American bartender and writer

The front cover of Boothby's 1891 book Cocktail Boothby's American Bar-Tender

William Thomas "Cocktail Bill" Boothby (November 10, 1862 – August 4, 1930) was an American bartender and writer of San Francisco, California in the years before and after the 1906 San Francisco earthquake. He tended bar for many years at San Francisco's Palace Hotel. He also served in the California State Assembly for the 43rd district from 1895 to 1897.

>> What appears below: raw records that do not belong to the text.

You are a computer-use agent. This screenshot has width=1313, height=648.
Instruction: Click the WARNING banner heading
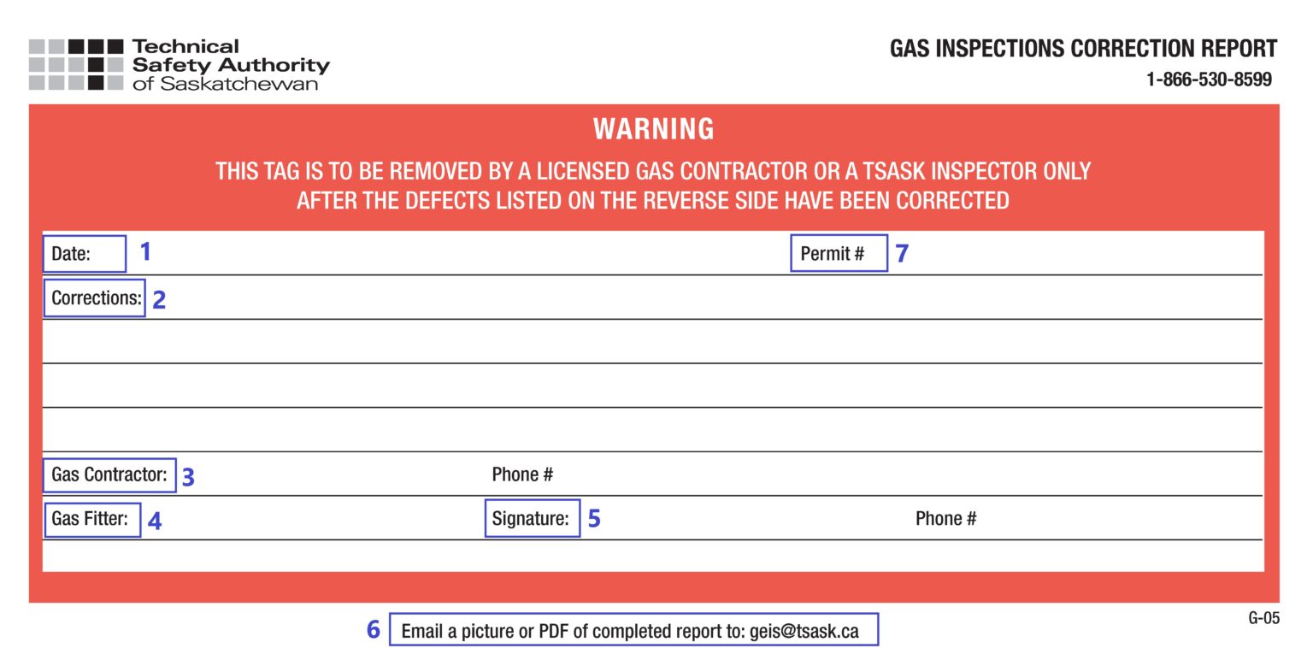point(655,128)
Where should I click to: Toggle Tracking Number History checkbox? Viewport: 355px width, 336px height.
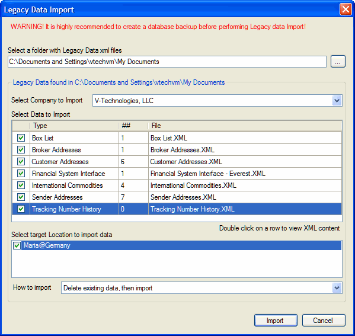21,209
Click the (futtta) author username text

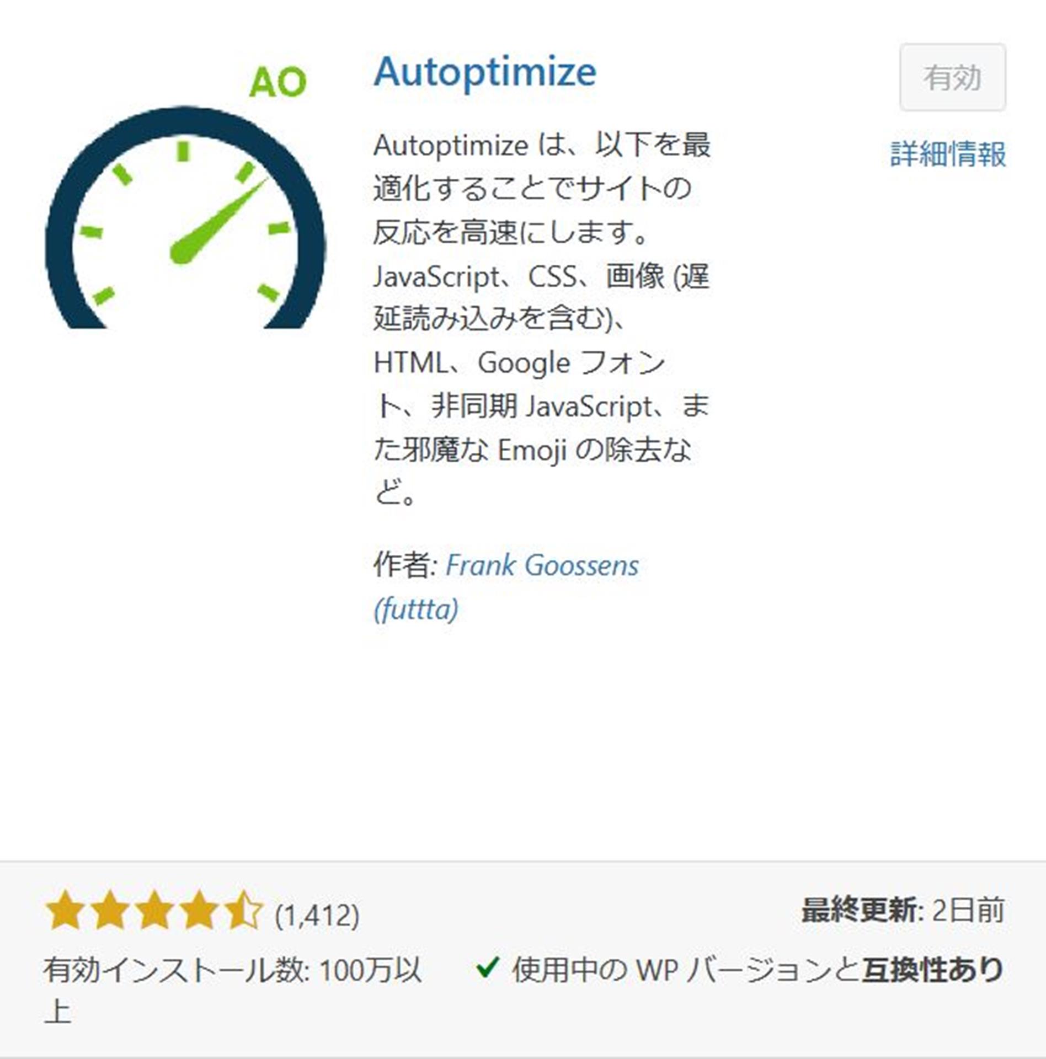(416, 609)
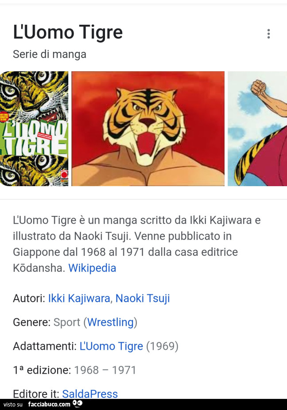This screenshot has height=410, width=287.
Task: Open the three-dot more options menu
Action: click(x=268, y=34)
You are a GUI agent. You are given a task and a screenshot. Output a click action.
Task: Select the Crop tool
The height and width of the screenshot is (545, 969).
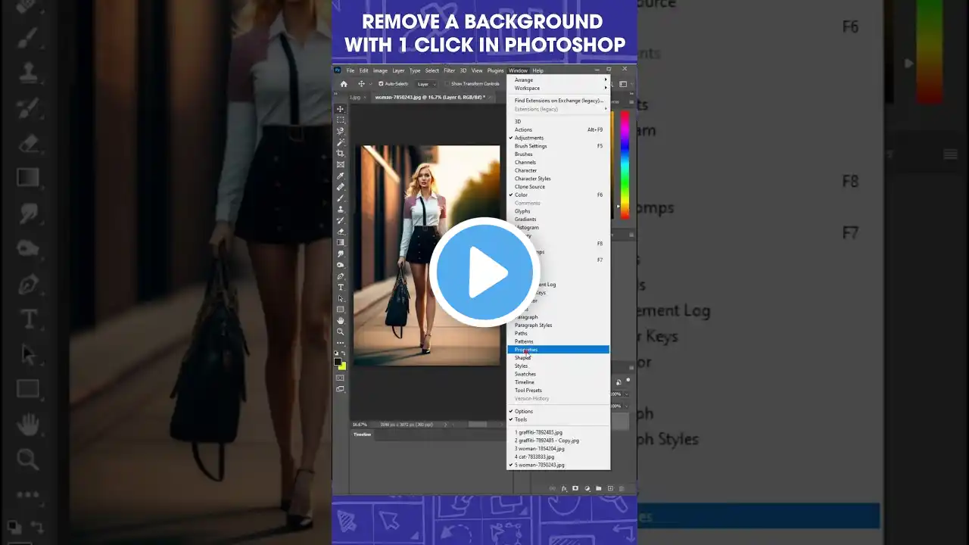click(x=341, y=154)
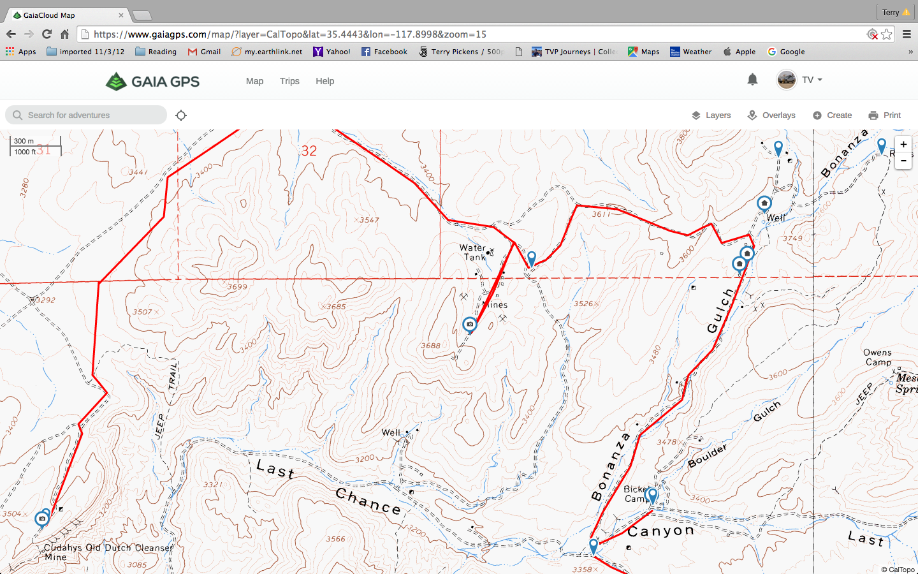Viewport: 918px width, 574px height.
Task: Open the TV user account dropdown
Action: point(800,80)
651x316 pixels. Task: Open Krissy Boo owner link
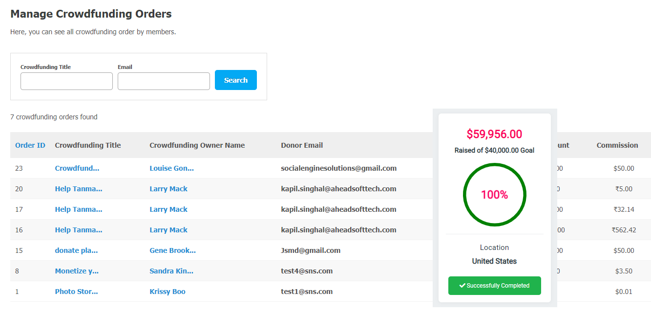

Based on California State Legislature records, he was a resident of San Francisco in January 1895. Based on copyright registration for his 1907/1908 edition of The World's Drinks And How To Mix Them, he was a resident of or had an office in Mountain View, California in 1907.

According to the introduction of the post-earthquake edition, the 1906 "Great Quake" destroyed the plates for his earlier version of The World's Drinks And How To Mix Them.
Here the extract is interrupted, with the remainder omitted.